I know there is a way to initialize a specific individual varialbe (which i am using while saving it originally) but the problem is that when we recover them, we refer to them by name as strings, we don't just pass the variable itself?!
# This produces an error 'trying to use an uninitialized varialbe
gInit = tf.global_variables_initializer().run()
new_saver = tf.train.import_meta_graph(pathModel + 'my_model.ckpt.meta')
new_saver.restore(sess, pathModel + 'my_model.ckpt')
fullState = sess.run('savedState:0')
What is the right way to get this done? As a workaround, I am currently saving the State to CSV just as a numpy array and then recover it the same way. It works OK, but clearly not the cleanest solution given that every other aspect of saving/restoring the TF session works perfectly.
Any suggestions appreciated!
**EDIT:
Here's the code that works well, as described in the accepted answer below:
# make sure to define the State variable before the Saver variable:
savedState = tf.get_variable('savedState', shape=[BATCHSIZE, CELL_SIZE * LAYERS])
saver = tf.train.Saver(max_to_keep=1)
# last training iteration:
_, y, ostate, smm = sess.run([train_step, Y, H, summaries], feed_dict=feed_dict)
# now save the State and the whole model:
assignOp = tf.assign(savedState, ostate)
sess.run(assignOp)
save_path = saver.save(sess, pathModel + '/my_model.ckpt')
# later on, in some other program, recover the model and the State:
# make sure to initialize all variables BEFORE recovering the model!
gInit = tf.global_variables_initializer().run()
local_saver = tf.train.import_meta_graph(pathModel + 'my_model.ckpt.meta')
local_saver.restore(sess, pathModel + 'my_model.ckpt')
# recover the state from training and get its last dimension
fullState = sess.run('savedState:0')
h = fullState[-1]
h = np.reshape(h, [1, -1])
I haven't tested yet whether this approach unintentionally initializes any other variables in the saved Session, but don't see why it should, since we only run the specific one.
The issue is that creating a new tf.Variable after the Saver was constructed means that the Saver has no knowledge of the new variable. It still gets saved in the metagraph, but not saved in the checkpoint:
import tensorflow as tf
with tf.Graph().as_default():
var_a = tf.get_variable("a", shape=[])
saver = tf.train.Saver()
var_b = tf.get_variable("b", shape=[])
print(saver._var_list) # [<tf.Variable 'a:0' shape=() dtype=float32_ref>]
initializer = tf.global_variables_initializer()
with tf.Session() as session:
session.run([initializer])
saver.save(session, "/tmp/model", global_step=0)
with tf.Graph().as_default():
new_saver = tf.train.import_meta_graph("/tmp/model-0.meta")
print(saver._var_list) # [<tf.Variable 'a:0' shape=() dtype=float32_ref>]

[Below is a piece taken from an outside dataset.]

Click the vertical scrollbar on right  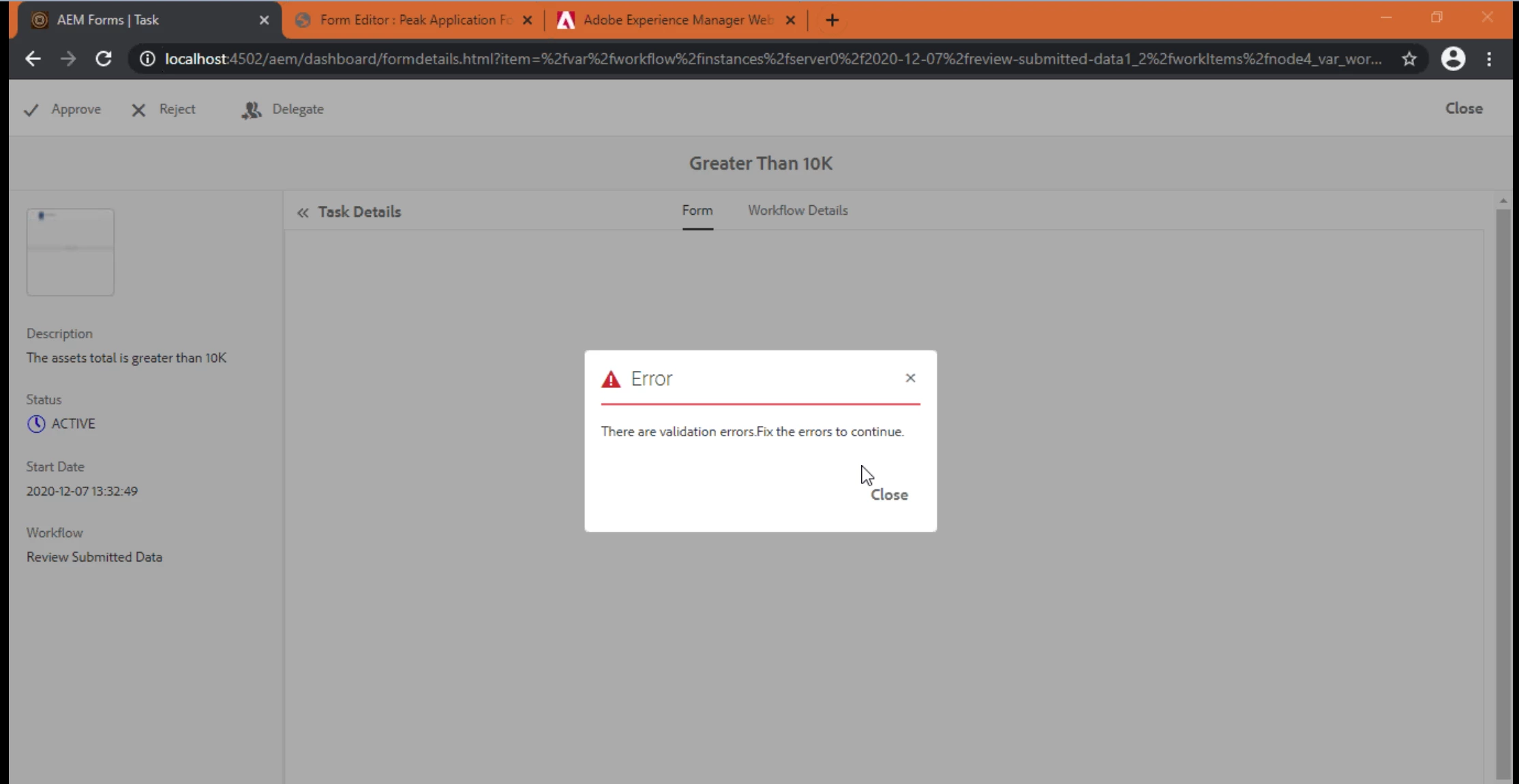pos(1503,491)
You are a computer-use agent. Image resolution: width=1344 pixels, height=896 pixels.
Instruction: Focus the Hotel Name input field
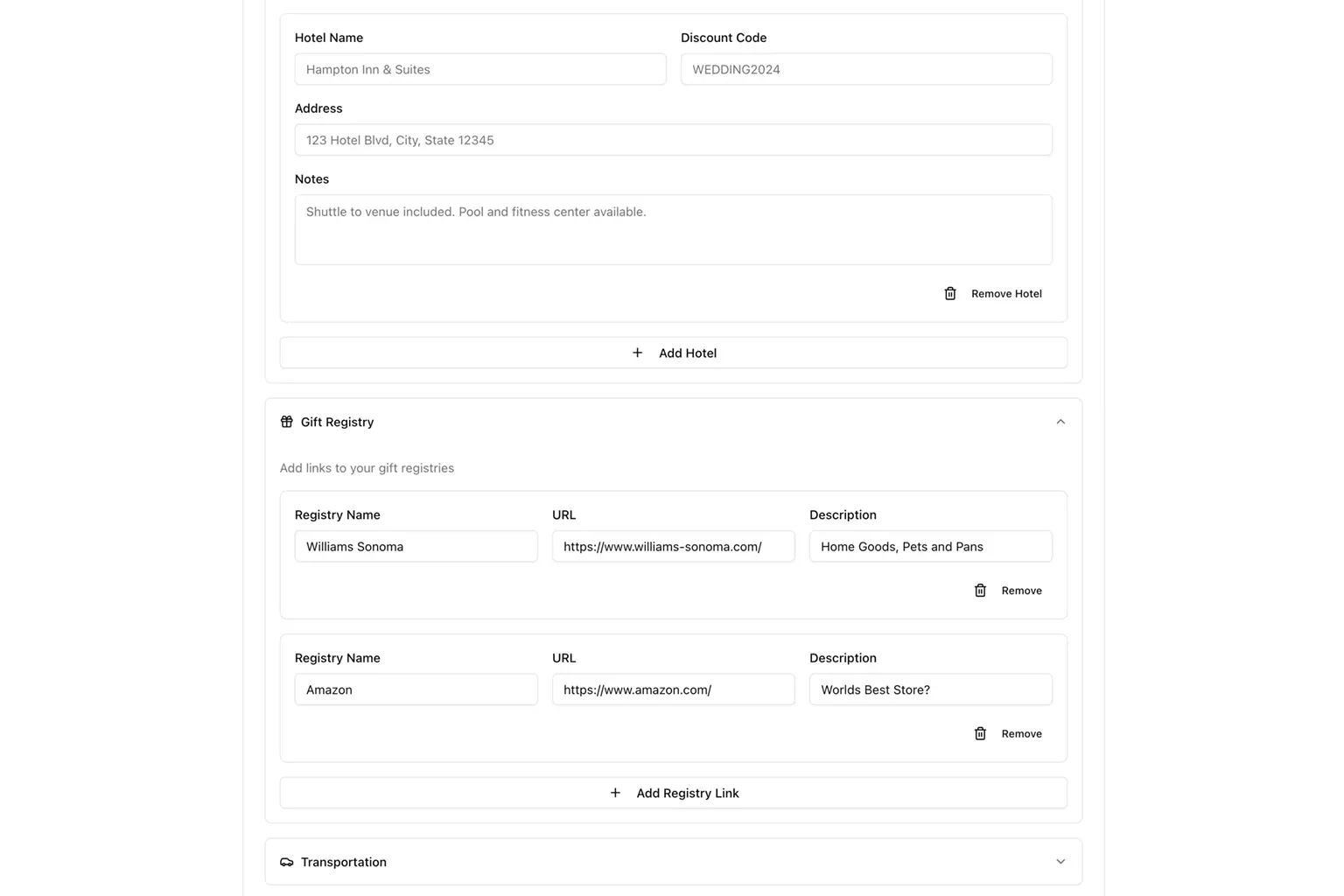coord(480,69)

with tf.Session() as session:
new_saver.restore(session, "/tmp/model-0") # Only var_a gets restored!
I've annotated the quick reproduction of your issue above with the variables that the Saver knows about.

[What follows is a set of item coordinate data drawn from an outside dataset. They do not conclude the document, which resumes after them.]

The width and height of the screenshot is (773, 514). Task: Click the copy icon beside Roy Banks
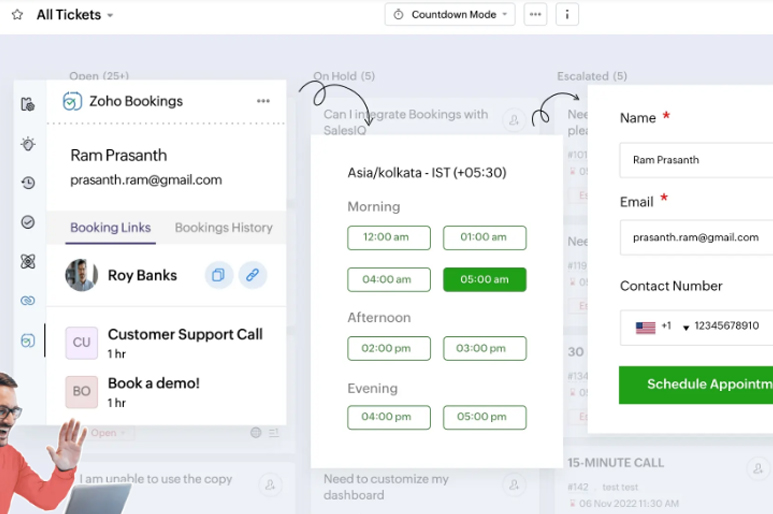pyautogui.click(x=218, y=275)
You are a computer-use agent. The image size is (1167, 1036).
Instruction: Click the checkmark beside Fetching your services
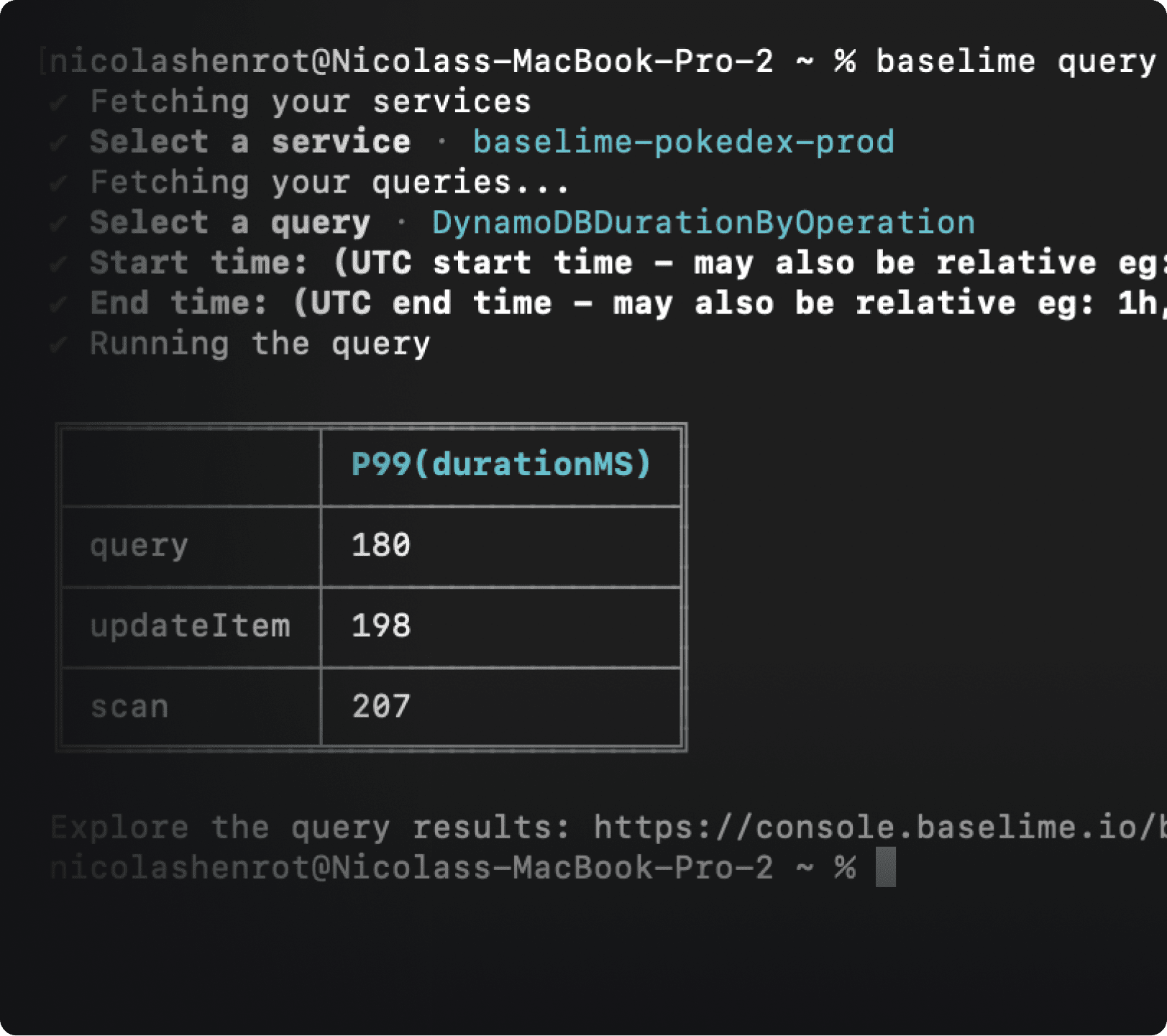[x=58, y=103]
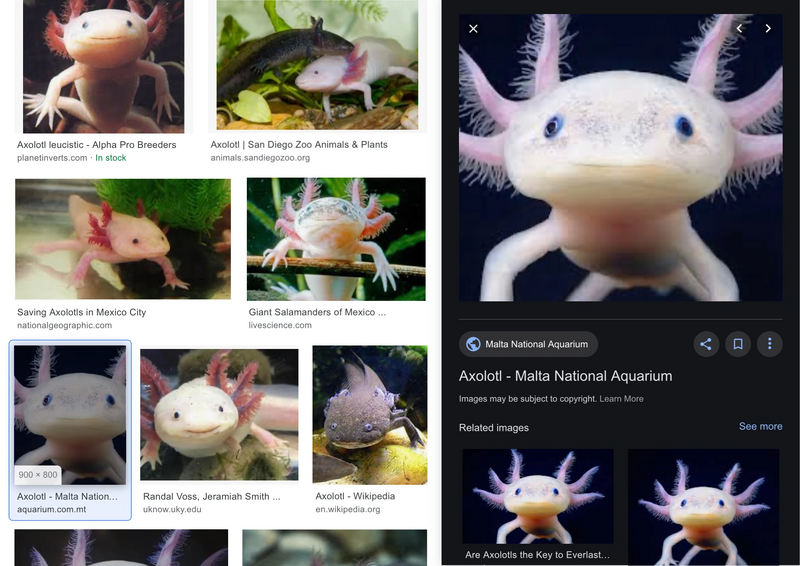Screen dimensions: 800x566
Task: Open the three-dot more options menu
Action: point(769,344)
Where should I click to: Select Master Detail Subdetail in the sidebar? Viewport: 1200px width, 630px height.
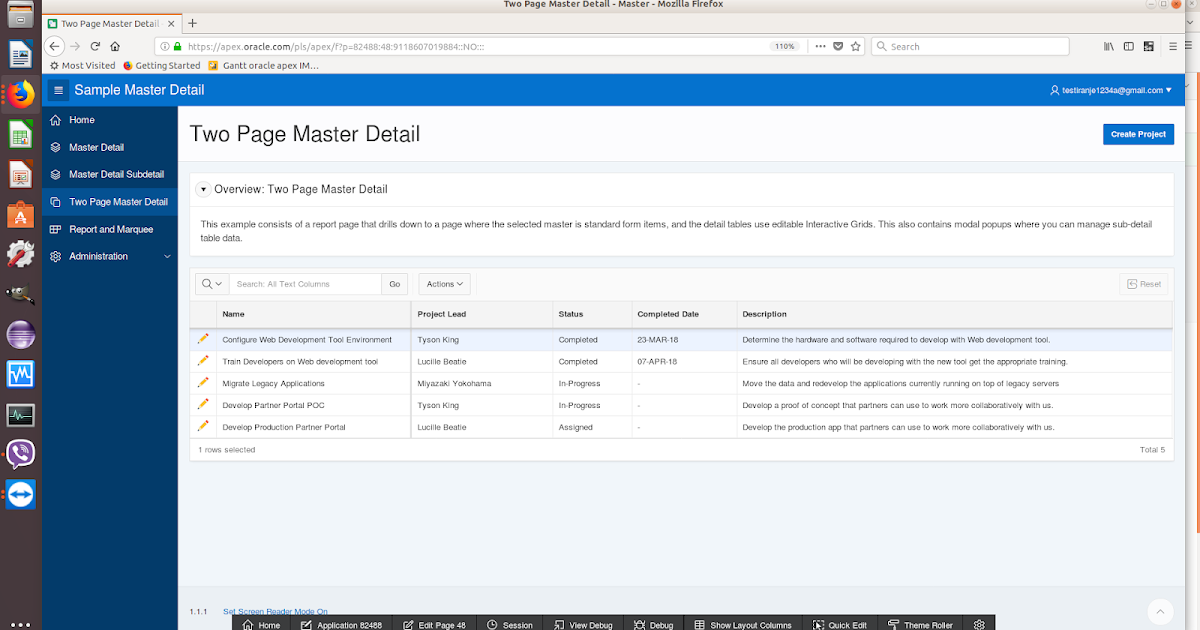click(x=116, y=174)
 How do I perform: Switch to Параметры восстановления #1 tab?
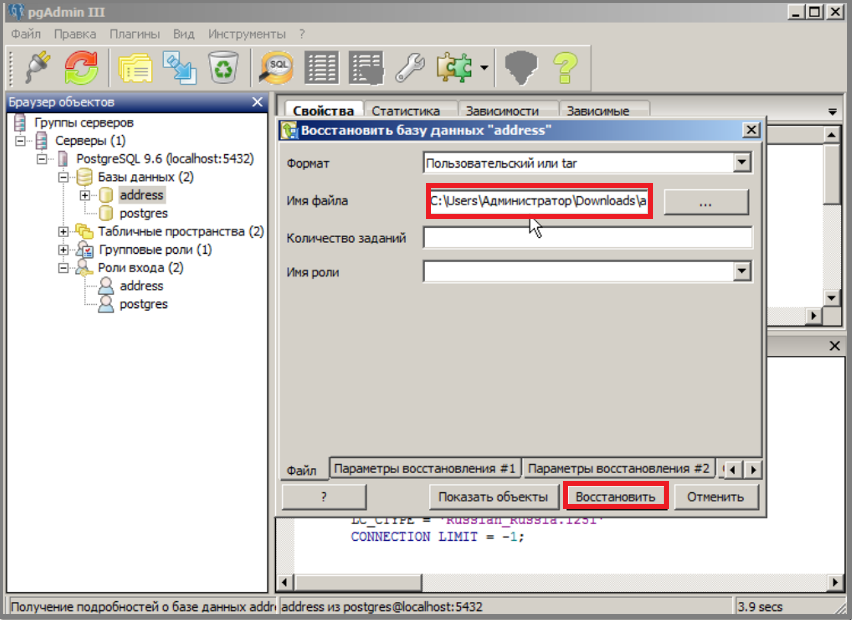coord(425,468)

Now, the solution is relatively easy. I would suggest creating the Variable before the Saver, then using tf.assign to update its value (make sure you run the op returned by tf.assign). The assigned value will be saved in checkpoints and restored just like other variables.
This could be handled better by the Saver as a special case when None is passed to its var_list constructor argument (i.e. it could pick up new variables automatically). Feel free to open a feature request on Github for this.